## Document segment
_ _ _ _ _

According to Myers et al.41 the M269 mutation that defines Y haplogroup R1b originated in the Near East and travelled with Neolithic farmers to Northern Anatolia and then to the Pontic-Caspian steppe where a number of its subclades became closely associated with the spread of Indo-European languages into Western Europe. A subsequent mutation, S116 (also known as P312), likely occurred in what is today France approximately 5500–5000 years ago41. The R1b Y-chromosome haplogroup in Iberia is mainly represented by the R-S116 haplogroup, which reaches 80% in the Basque Country (average of all Basque Provinces)42. A derivative lineage of S116, DF27, which likely originated in Iberia reaches a maximum value of 63% in the Basque Country and minimum value of 40% in Galicia12.

Considering the elevated level of Indo-European Y chromosomes observed in the general Basque population, while retaining mtDNA and autosomal Neolithic sequences, we decided to investigate the Y-chromosome constitution of the three regional autochthonous Basque populations of Alava, Guipuzcoa and Vizcaya. In doing so, we were testing the hypothesis that Paleolithic/Neolithic Y chromosomes were replaced by S116 Y chromosomes in the three populations during the Bronze Age.

Materials and methods

Sample collection and DNA isolation

Whole blood samples were collected from 145 autochthonous Basque individuals from the provinces of Guipuzcoa (n = 30), Vizcaya (n = 61) and Alava (n = 54). Peripheral blood was collected in EDTA vacutainer tubes by venipuncture from unrelated healthy individuals. All samples were procured from donors voluntarily while closely adhering to the ethical guidelines stipulated by Colorado College, Colorado Springs, Colorado USA and the University of the Basque Country, UPV/EHU, Vitoria-Gasteiz, Spain. All donors gave their informed consent prior to inclusion in the study, following the ethical principles and guidelines of the Declaration of Helsinki for the protection of human subjects. DNA was extracted from leukocytes by the phenol–chloroform method described by Batzer and Deiniger43. Individuals were considered autochthonous Basque if the four grandparents were born in the Arratia (Vizcaya province) and Goiherri (Guipuzcoa province) valleys of the Basque Country as indicated in Fig. 1. In the case of the Alava sample, the criterion was that the four grandparents were born in the Alava province.

Figure 1
figure 1

Basque Country and Western Europe.

_ _ _ _ _

## Data to examine
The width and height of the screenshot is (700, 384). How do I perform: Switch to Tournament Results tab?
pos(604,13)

_ _ _ _ _

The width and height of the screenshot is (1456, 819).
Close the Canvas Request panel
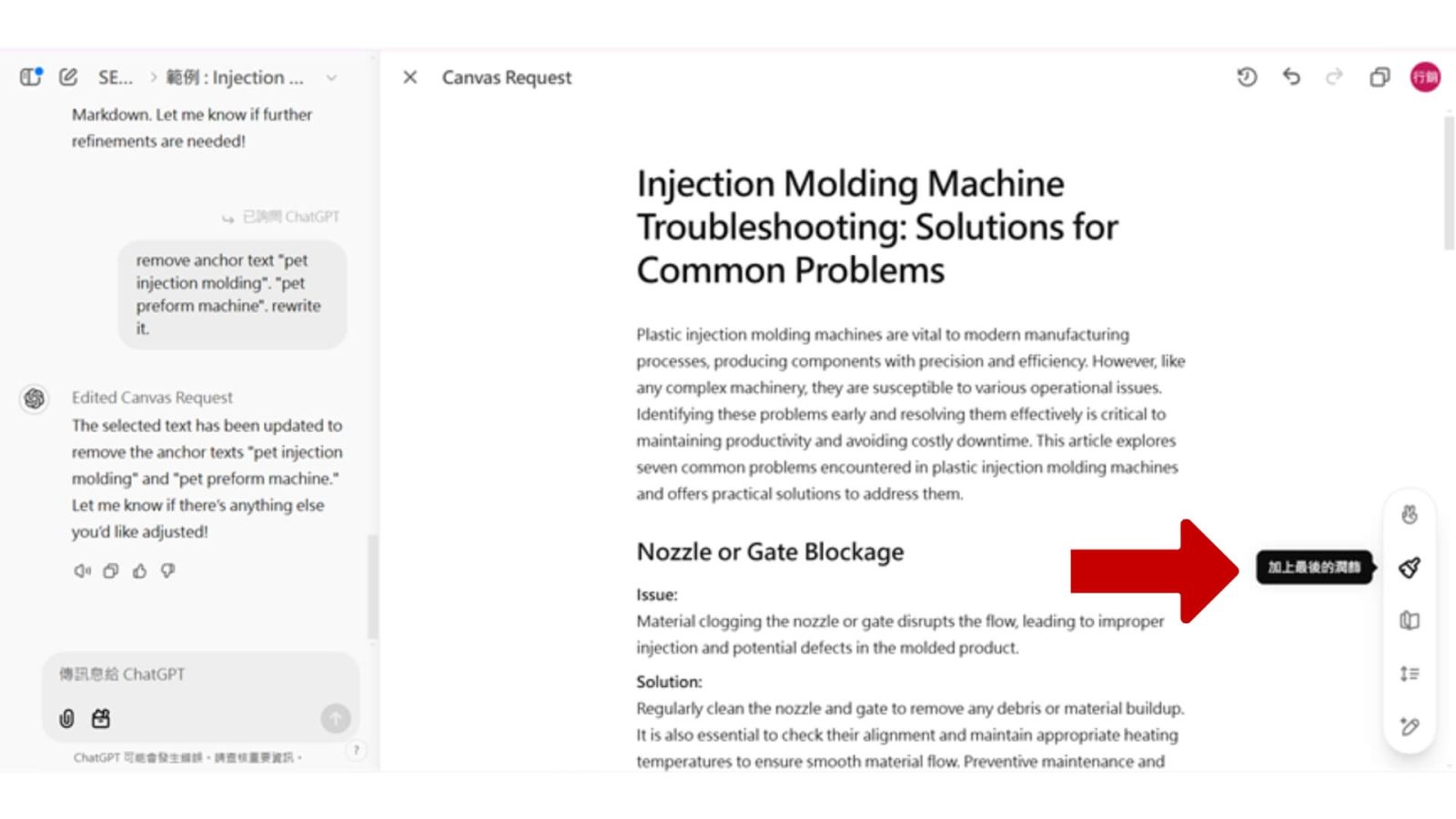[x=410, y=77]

_ _ _ _ _

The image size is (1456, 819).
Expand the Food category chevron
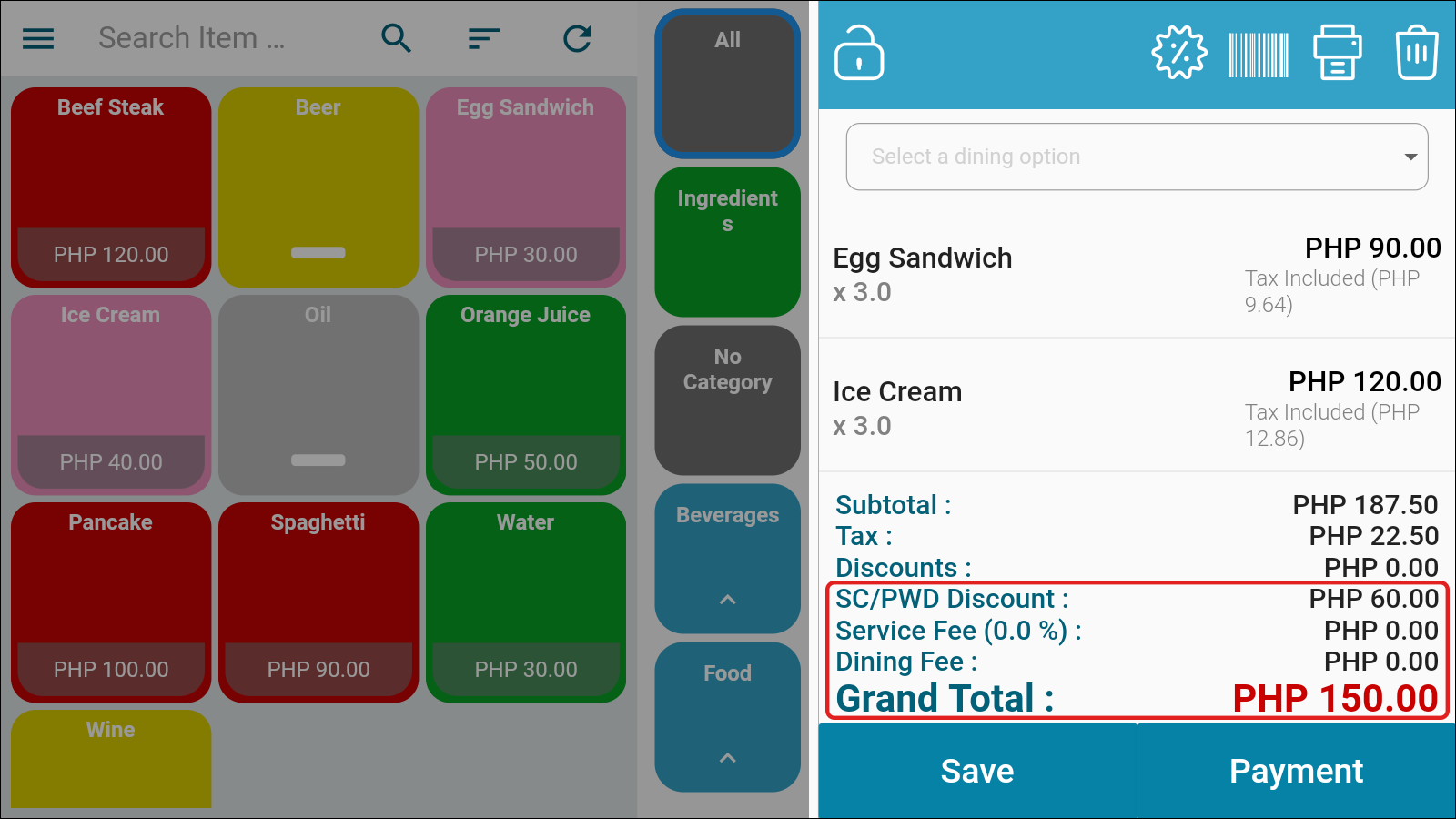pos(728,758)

_ _ _ _ _

## Your tasks
a) In the passage on Basque Y chromosomes, how many autochthonous Basque individuals were sampled from the province of Alava?
b) Carry the passage on Basque Y chromosomes forward from its last sentence.

## Per-task answers
a) 54

b)
Reference populations

A total of 30 geographically targeted key reference populations with Y-STR or Y-SNP frequency data were included for phylogenetic comparisons to the three Basque populations. The reference populations were strategically selected providing phylogenetic context to the Basques populations genotyped. All collections, their abbreviations, biogeographical origin, reference publication and total number of individuals analyzed are listed in Supplementary Table 1.

Y-chromosome SNP genotyping

A total of 49 bi-allelic markers (YAP (Alu), M35, M78, V65, M281, V12, V13, V22, V6, P72, M123, M107, M293, M183, M81, M201, P287, M377, P15, M286, P16, M258, M253, M21, L22, P109, M227, M26, P259, M304, P58, L24, M158, M9, M207, M198, M269, M412, U106, S116, U152, M126, M160, M529, M222, M65, M153, M167, M20) were examined using standard methods including PCR–RFLP44, allele-specific PCR45,46, PCR amplification and electrophoretic detection of Y-chromosome polymorphic Alu insertions (PAIs)47, as well as direct sequencing44 as deemed necessary. The Y-SNP markers were scored in a hierarchal order to determine the Y-haplogroup status of each individual sample. Y-SNP haplogroup assignment and nomenclature is in accordance with the Y Chromosome Consortium48 and subsequent updates by Underhill et al.49. The S116 frequency reported represent total S116 as previously reported41.

Y-STR haplotyping

The same samples genotyped for Y-SNPs were typed for 17 Y-STR loci (DYS19, DYS385a/b, DYS398I/II, DYS390, DYS391, DYS392, DYS393, DYS437, DYS438, DYS439, DYS448, DYS456, DYS458, DYS635, Y-GATA H4) using the AmpFlSTR Yfiler PCR amplification kit as recommended (Applied Biosystems of Life Technologies/Fisher Scientific). Resulting amplicons were separated on an ABI Prism 3130 XL Genetic Analyzer using the ABI GeneScan 500 LIZ as an internal size standard and fragment lengths were estimated by GeneMapper v3.2 (Thermo Scientific). Y-STR alleles were assigned by comparison with an allelic ladder provided by the manufacturer. The number of repeats at DYS389II was calculated after subtracting the number of repeats at DYS389I. Allelic nomenclature follows the recommendations of the International Society for Forensic Genetics (ISFG) (www.isfg.org).

Accession numbers

Haplotypes for all the individuals of the Guipuzcoa, Vizcaya and Alava populations have been successfully submitted and are now included in the YHRD database under the following accession numbers: Guipuzcoa YP000722; Vizcaya YP000721; Alava YP000720.

Statistical phylogenetic analyses

The Y-SNP and Y-STR frequency distributions of the Alava, Guipuzcoa and Vizcaya populations were evaluated within the context of 30 geographically targeted reference populations (Supplementary Table 1) in order to assess trans-continental (North West Europe, Western Europe, Eastern Europe, North Africa and West Asia) Y-chromosomal distribution patterns. Not all reference populations are included in every Y-SNP or Y-STR analysis.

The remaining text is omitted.